TASK INSTRUCTIONS => Every line of the records below that has the word "will" should be copied.

[Records from a data collection]
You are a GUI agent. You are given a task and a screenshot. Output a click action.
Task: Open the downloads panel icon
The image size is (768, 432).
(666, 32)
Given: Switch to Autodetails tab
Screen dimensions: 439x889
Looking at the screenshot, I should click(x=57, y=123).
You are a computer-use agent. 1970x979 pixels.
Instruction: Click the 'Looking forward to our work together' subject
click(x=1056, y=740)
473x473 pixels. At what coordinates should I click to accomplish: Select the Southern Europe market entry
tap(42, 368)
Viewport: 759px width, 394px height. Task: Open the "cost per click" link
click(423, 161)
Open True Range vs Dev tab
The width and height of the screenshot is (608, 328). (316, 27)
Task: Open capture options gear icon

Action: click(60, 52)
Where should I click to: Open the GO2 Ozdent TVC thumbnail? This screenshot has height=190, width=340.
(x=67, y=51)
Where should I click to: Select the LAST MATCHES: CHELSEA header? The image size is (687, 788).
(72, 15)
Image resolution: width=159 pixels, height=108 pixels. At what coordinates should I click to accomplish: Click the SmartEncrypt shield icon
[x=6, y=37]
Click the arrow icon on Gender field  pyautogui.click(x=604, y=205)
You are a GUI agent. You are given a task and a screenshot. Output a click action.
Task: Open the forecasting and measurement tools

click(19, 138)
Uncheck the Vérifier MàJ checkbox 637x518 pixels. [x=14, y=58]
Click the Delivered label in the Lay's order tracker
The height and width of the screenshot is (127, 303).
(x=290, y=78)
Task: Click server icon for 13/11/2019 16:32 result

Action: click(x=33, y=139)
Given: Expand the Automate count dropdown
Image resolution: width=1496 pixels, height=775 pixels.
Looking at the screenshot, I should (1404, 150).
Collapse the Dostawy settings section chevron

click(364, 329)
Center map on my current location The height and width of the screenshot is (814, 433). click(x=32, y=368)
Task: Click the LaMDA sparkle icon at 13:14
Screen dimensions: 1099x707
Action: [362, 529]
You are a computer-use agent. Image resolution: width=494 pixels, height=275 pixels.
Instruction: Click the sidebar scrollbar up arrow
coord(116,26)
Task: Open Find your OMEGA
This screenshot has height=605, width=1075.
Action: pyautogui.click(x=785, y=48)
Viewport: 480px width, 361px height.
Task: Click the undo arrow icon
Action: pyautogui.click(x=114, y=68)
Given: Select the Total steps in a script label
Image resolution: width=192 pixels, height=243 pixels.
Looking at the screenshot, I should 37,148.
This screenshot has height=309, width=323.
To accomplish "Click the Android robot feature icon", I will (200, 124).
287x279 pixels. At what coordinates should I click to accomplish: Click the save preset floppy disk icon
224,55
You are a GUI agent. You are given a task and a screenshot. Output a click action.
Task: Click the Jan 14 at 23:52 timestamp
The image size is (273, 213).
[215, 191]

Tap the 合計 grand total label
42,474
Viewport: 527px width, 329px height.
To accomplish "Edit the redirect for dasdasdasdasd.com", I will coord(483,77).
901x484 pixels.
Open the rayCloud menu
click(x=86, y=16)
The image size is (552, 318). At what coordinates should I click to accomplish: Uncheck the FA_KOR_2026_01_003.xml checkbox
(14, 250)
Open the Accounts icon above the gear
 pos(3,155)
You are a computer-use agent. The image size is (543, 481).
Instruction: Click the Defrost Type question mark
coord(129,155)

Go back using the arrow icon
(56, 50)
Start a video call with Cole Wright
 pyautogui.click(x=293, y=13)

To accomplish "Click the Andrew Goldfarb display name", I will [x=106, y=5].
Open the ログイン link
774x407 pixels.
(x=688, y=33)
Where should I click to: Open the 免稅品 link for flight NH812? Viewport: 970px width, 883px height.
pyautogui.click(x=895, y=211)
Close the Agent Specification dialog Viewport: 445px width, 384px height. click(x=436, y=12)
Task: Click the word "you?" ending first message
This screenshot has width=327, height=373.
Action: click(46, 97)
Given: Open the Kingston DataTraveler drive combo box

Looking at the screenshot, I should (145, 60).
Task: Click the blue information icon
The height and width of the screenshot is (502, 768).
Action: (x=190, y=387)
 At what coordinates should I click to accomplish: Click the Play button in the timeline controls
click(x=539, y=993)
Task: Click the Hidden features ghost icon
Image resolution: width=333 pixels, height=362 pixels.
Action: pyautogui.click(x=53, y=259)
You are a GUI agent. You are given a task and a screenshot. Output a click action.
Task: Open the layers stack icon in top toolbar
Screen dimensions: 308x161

ANSWER SPACE =>
To accomplish "Click the Android robot feature icon", I will (200, 124).
To accomplish "Edit the redirect for dasdasdasdasd.com", I will coord(483,77).
To accomplish "Click the Andrew Goldfarb display name", I will [x=106, y=5].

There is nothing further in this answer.